What this task involves: Copy all lines below exactly as written. Leave pictures out.

##### Given records

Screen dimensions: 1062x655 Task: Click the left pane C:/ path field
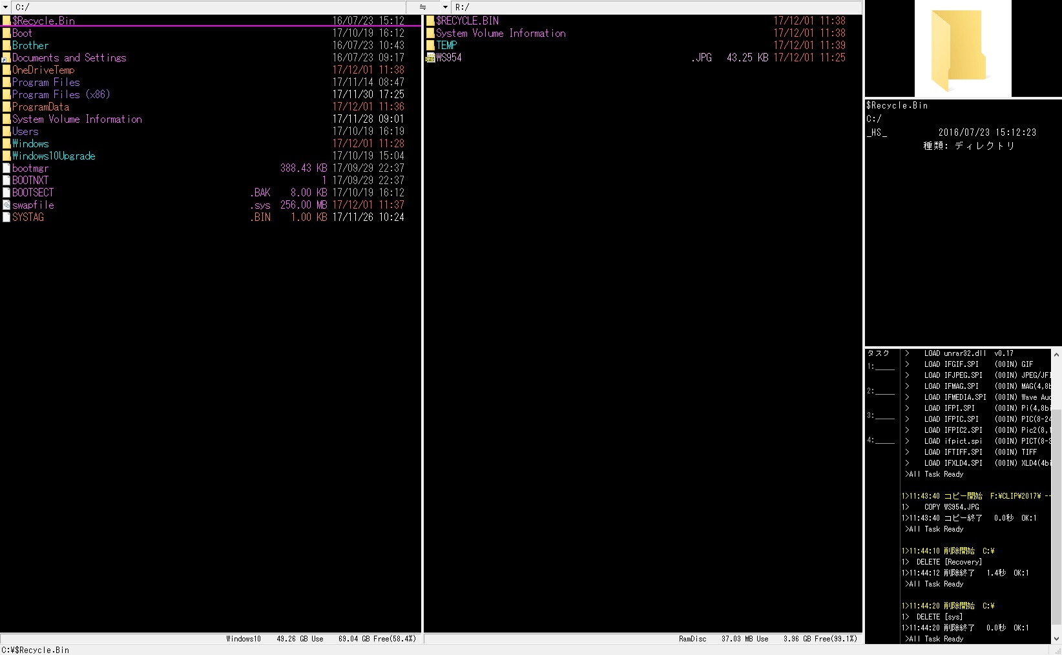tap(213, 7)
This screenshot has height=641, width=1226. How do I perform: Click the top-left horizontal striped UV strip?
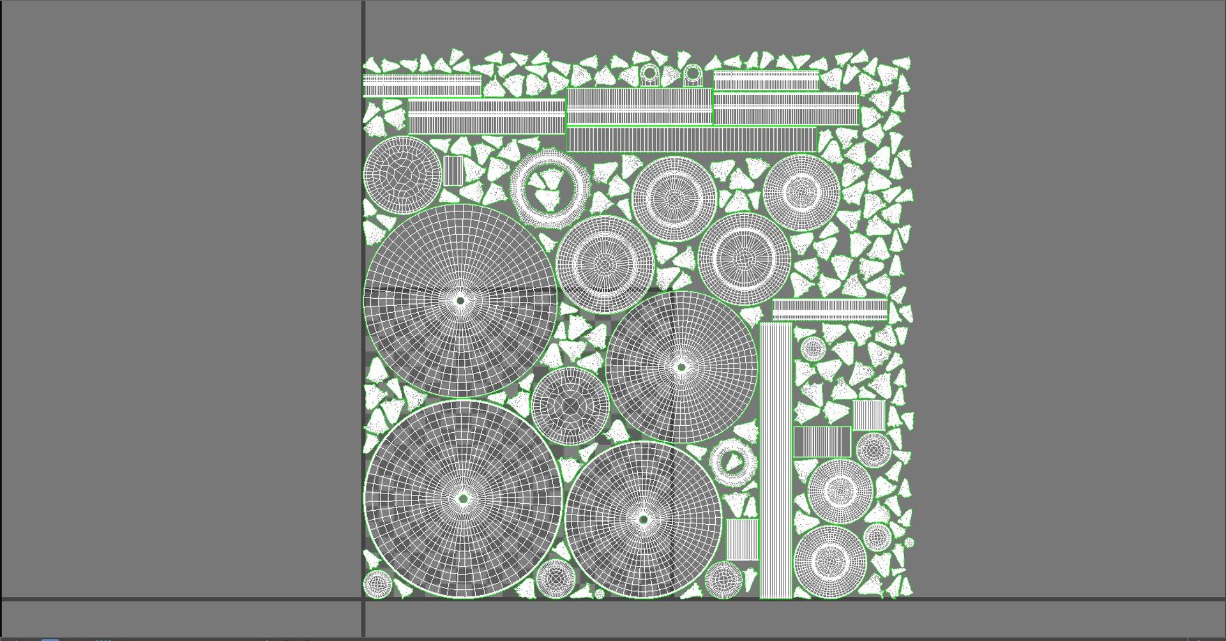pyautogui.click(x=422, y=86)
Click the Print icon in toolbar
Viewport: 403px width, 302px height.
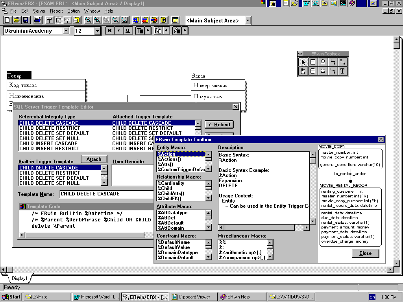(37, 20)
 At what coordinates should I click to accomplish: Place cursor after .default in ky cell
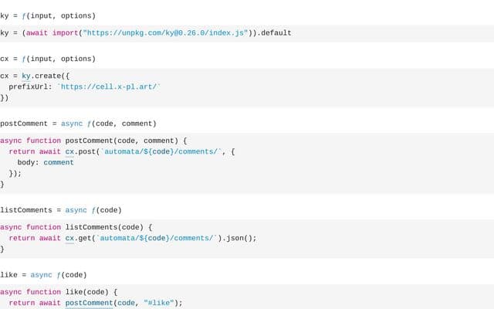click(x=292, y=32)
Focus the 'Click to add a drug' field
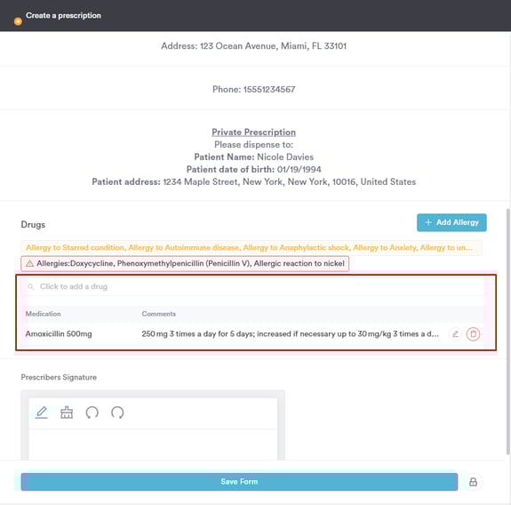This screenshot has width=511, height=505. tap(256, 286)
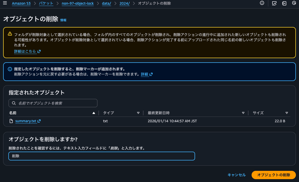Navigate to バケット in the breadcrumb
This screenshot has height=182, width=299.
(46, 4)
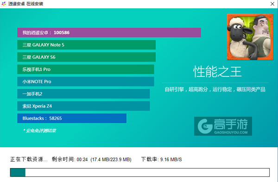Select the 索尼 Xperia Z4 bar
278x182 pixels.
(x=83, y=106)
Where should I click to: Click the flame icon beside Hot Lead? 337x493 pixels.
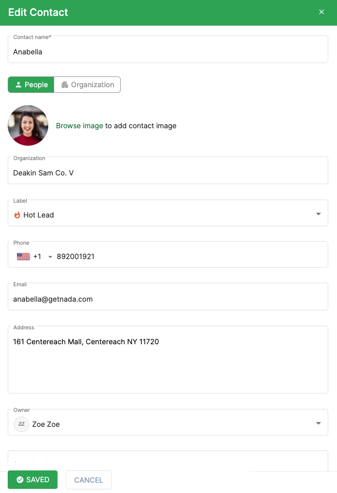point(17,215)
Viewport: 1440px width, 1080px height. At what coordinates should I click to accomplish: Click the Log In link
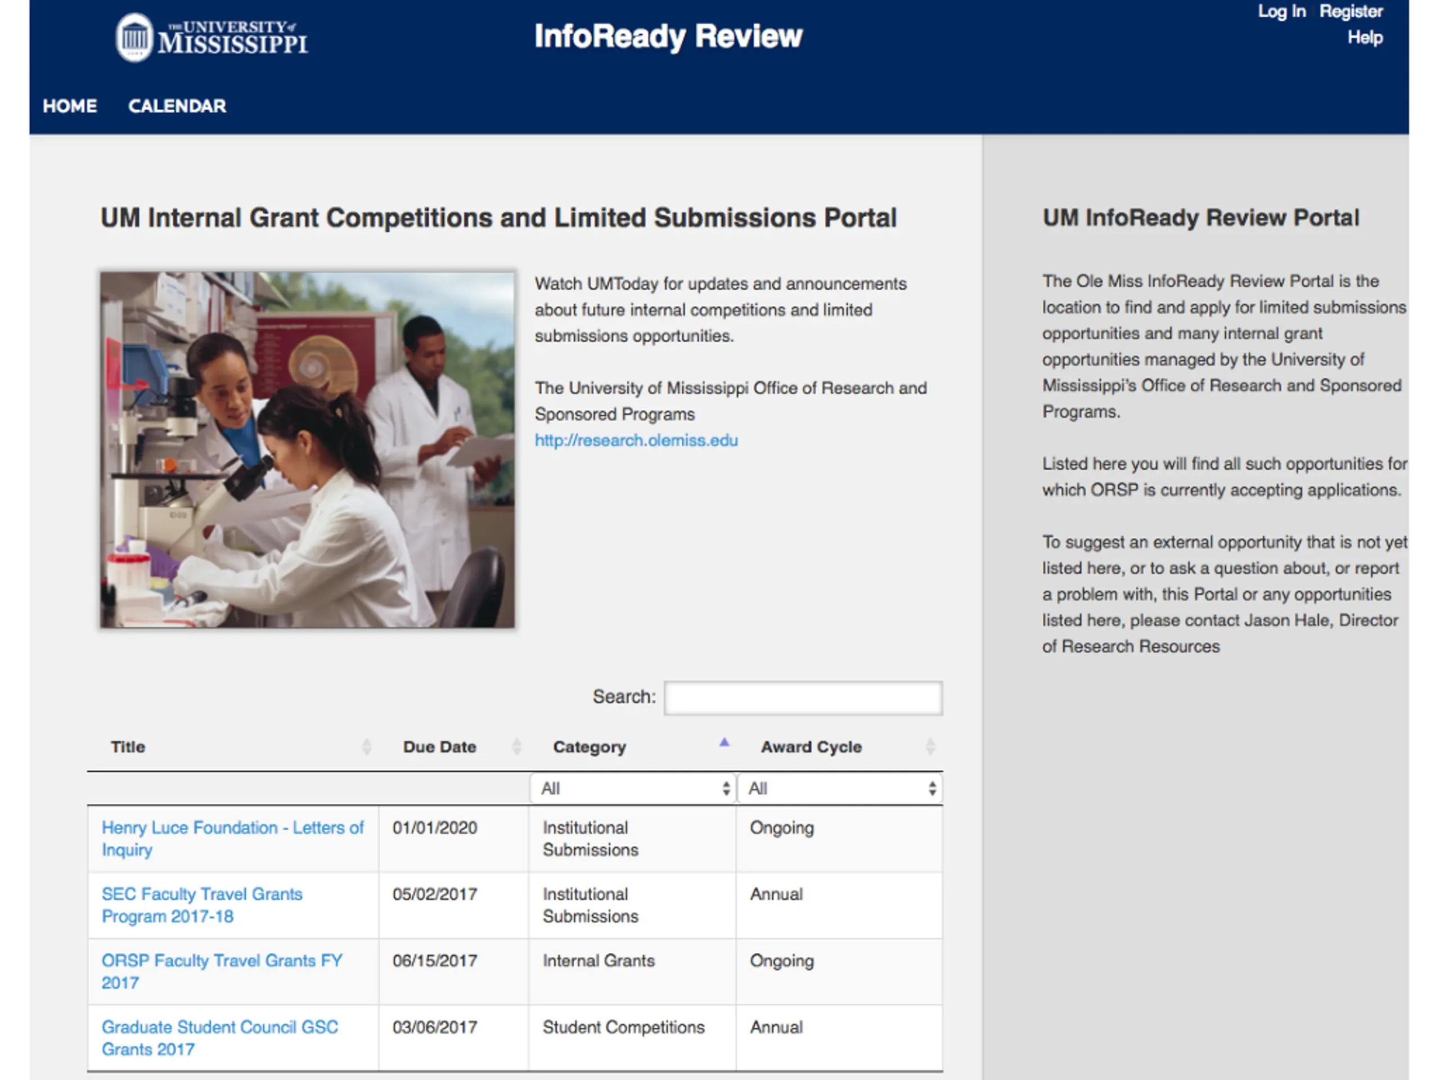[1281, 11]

##########

Output below:
Screen dimensions: 1062x655 Task: Click the left pane C:/ path field
tap(213, 7)
This screenshot has height=641, width=1226. How do I perform: Click the top-left horizontal striped UV strip?
pyautogui.click(x=422, y=86)
Click the Print icon in toolbar
Viewport: 403px width, 302px height.
(37, 20)
 At what coordinates should I click to accomplish: Place cursor after .default in ky cell
click(x=292, y=32)
Focus the 'Click to add a drug' field
This screenshot has width=511, height=505. tap(256, 286)
Navigate to バケット in the breadcrumb
This screenshot has height=182, width=299.
(46, 4)
Select the 索尼 Xperia Z4 bar
278x182 pixels.
(x=83, y=106)
Where should I click to: Click the flame icon beside Hot Lead? 337x493 pixels.
point(17,215)
Viewport: 1440px width, 1080px height. At what coordinates should I click to accomplish: Click the Log In link
[1281, 11]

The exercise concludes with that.